Saturday, 5 November 2016

DELSU dons to Christians: Stop demonizing Urhobo culture

WARRI— TWO lecturers at Delta State
University, DELSU, Abraka, Professor
Christopher Orubu and Dr. Emmanuel Biri,
have condemned the demonization of
Urhobo culture under the facade of
Christianity.
Both lecturers, speaking at the first
Ughievwen Cultural Carnival,  staged at
Otughievwen, headquarters of Ughelli South
Local Government Area, said the trend was
robbing Urhobo nation and Ughievwen
Urhobo in particular, economic oppor-
tunities to sell its culture and heritage to the
outside world.
Professor Orubu stated that as a people,
Ughievwen of Urhobo evolved with peculiar
cultural practices and heritage giving its
sons and daughters a self- identity that
cannot be sustained by any borrowed
culture.
He said: ”Our four pivots of chieftaincy,
Adeh, Eboh, Igbun-Otor and Igbun-
Eshovwin, which have been handed down
from generations have exclusive
entertainment carriages in various
festivals, which were the envy of non-
natives, who throng the community from far
and near to share in the fun.
Demonization of culture
“Today, in the name of Christianity, these
attractions are fast fading away. We
demonize our culture on the notion that
they are fetish, but even the Pope has
entered shrines, not of Christians, and
acknowledged the sense of faith in God by
adherents of the deities worshipped in such
shrines.”
In a separate lecture on The Past, Present
and Future of the Ughievwen People , Dr.
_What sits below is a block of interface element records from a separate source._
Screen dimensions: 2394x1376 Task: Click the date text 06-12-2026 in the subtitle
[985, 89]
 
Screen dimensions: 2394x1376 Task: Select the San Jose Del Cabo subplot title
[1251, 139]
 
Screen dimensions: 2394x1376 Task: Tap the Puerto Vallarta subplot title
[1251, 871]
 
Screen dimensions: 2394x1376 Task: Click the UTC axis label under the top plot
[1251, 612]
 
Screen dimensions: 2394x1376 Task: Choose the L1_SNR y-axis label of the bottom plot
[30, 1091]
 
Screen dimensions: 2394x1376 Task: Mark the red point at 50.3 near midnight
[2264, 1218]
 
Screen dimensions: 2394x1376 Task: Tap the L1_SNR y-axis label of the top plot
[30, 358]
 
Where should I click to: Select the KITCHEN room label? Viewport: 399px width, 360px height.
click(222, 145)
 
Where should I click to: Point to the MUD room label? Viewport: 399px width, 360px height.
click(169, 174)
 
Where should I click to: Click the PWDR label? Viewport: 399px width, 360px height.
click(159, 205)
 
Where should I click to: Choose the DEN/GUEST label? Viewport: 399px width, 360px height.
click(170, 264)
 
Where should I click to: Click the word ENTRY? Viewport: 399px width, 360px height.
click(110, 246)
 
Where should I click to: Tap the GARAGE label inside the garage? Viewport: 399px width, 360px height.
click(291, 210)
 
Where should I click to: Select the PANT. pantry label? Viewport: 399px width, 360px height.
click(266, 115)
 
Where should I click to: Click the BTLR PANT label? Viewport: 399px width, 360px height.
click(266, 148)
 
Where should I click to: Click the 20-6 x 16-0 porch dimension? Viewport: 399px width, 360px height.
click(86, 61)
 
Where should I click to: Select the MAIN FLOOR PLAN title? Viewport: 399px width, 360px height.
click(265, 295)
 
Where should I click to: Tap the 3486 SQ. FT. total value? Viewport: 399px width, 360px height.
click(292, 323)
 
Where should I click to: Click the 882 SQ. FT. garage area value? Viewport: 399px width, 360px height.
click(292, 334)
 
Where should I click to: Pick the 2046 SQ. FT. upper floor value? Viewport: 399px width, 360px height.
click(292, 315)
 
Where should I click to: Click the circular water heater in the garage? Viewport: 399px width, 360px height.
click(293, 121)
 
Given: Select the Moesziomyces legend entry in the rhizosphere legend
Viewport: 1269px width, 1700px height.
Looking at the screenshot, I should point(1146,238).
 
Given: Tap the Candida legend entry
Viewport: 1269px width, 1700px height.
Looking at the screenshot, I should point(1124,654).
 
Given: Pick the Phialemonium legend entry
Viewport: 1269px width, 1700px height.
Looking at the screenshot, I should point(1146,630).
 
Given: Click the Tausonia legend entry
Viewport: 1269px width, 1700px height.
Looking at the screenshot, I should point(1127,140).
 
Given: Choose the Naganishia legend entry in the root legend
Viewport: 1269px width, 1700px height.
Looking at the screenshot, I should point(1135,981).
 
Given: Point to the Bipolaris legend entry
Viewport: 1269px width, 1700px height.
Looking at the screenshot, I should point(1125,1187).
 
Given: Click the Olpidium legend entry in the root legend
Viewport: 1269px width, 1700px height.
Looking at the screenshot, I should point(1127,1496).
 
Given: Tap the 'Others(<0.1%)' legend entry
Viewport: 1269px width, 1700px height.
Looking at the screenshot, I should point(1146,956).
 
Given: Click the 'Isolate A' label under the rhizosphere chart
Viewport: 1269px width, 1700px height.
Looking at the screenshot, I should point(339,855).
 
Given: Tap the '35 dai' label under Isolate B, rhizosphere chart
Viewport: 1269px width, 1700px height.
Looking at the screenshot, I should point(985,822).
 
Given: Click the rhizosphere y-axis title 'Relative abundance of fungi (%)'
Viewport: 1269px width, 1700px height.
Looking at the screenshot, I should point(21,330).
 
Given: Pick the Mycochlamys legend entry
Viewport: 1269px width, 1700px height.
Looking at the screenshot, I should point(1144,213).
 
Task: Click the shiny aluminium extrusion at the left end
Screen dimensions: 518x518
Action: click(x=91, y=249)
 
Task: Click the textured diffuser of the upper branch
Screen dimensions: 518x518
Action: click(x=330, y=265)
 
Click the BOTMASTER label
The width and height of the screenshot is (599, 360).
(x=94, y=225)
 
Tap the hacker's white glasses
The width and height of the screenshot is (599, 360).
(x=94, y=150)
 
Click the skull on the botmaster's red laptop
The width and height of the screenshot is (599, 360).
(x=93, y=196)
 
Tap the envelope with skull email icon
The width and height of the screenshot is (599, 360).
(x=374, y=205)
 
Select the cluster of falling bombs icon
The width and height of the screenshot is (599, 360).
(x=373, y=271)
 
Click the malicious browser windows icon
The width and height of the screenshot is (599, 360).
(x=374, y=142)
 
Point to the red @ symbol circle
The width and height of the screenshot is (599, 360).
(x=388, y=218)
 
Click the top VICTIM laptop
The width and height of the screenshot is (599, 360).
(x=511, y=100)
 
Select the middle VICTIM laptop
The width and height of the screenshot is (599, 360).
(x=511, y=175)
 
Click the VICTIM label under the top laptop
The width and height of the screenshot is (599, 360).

Biri
of the Department of Mass Communication,
DELSU, said that some of the core cultural
values of Ughievwen Urhobo, being so
demeaned in the land, were being celebrated
with growing global recognition in other
climes.
Biri asserted: “The Epha (celebration of bare
breast maidens), which is Urhobo’s
appreciation of the purity in women, is
gradually going into extinction on the
notion that it is fetish and obscene.
“But in Swaziland, the same heritage has
become an annual tourist attraction visited
by several people from around the world.
“In Ughievwen, ancestral worship has also
been condemned as demonic and fetish
whereas in Japan, the second largest
economy in the world, ancestral veneration
remains a valued culture.
“Japanese, including the most highly
placed, go to venerate the graves of their
dead parents, decorating them with flowers.”
Why we organized carnival
Chief Enyote Gbogbo, who headed the team
of organizers of the event, told Niger Delta
Voice: “The pains expressed by the DELSU
scholars underpin the motivation for
originating the Ughievwen Cultural Carnival.
Gbogbo said: “We noticed Ughievwen will
have no sense of identity as a people if our
cultural values are being rubbished and
discarded, no matter the excuses.
“To revive the dying culture, we have
decided to bring the various cultural
celebrations into one big annual carnival.”